Daisy tilted her chin up, put her lips against the lobe of my ear and puffed, “I believe you. I would not have filled my stories with yours if I did not believe you.”
“Then that’s, excuse the pun, good enough for me.”
I leaned forward slowly and fanned the cards out above the flames.
“Samantha.” Daisy grabbed my wrist, but not hard. Steadying, not pulling. Making sure that I really wanted to do what I was about to do.
“It’s okay.”
I dropped the cards one by one onto the hottest part of the fire. They sat there for a second, the lamination glittering in the refraction of the flames. Then the clear plastic coverings curled up and blackened.
The student card was cheapest. It bubbled in the center, the corners withering like rose petals before it collapsed with a whizzing hiss into a puddle of white goo. The credit and debit cards joined the pool of molten plastic in an instant. The health card went next, sturdy government issue weight, bubbling green and yellow. Then the driver’s license spat up smoke, and that horrendous picture where one pigtail had fallen out and the DMV photographer hadn’t bothered to tell me imploded in a smear of greasy black.
I let the pink gingham handkerchief, stained and worn, flutter into the flame. It burned swiftly, and I made my silent and final good-bye and thank-you to Dahlia as it did.
“There.” I was trying not to breathe too deeply as the plastic fumes curled around the mantle, before the colder air of the night sky sucked them up the chimney. “Now there is no more proof that Sam Franklin ever lived. There’s just Samantha Lewis.”

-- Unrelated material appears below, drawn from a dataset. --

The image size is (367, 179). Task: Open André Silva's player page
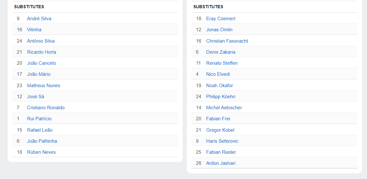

I cradled Daisy’s face between my palms.
“Hello, Sweet Pea,” Daisy whispered against my mouth.
“Hello, Daisy,” I said, and kissed her.
I pulled away, just enough to take in the curling spray of flaxen hair, the laughing eyes, the reddened, swollen lips, the high flush on her cheekbones, obscene and beautiful.
And all for me.
“Now what?” Daisy asked, when our kisses had reached a natural pause, having turned slow and indulgent.

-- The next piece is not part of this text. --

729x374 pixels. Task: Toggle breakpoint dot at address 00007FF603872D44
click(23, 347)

Please, let me live, I had once begged and now, joyfully, I could say that I had.
Happily ever after, even.
“We do this,” I said. “Just like this. We live here, we raise a cat, we love each other.”
Daisy smirked. “I write. You publish the rest of my books.”
“Yeah.”
“As ‘lifelong companions’?” Daisy teased. She dimpled, sunny faced and content as her namesake. “That sounds like a most excellent idea.”
“It does,” I agreed. “You know, I think I read about it in a book once.”